-- Data for analysis follows --
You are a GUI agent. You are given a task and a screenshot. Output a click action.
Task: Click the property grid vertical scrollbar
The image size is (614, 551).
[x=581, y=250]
-- Data for analysis concluded --
-- Data for analysis follows --
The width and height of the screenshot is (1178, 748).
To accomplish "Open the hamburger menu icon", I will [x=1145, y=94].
-- Data for analysis concluded --
## What to work on
How many lines in the records above contain the word "screenshot"? State that number and nothing more.

## Task solution
2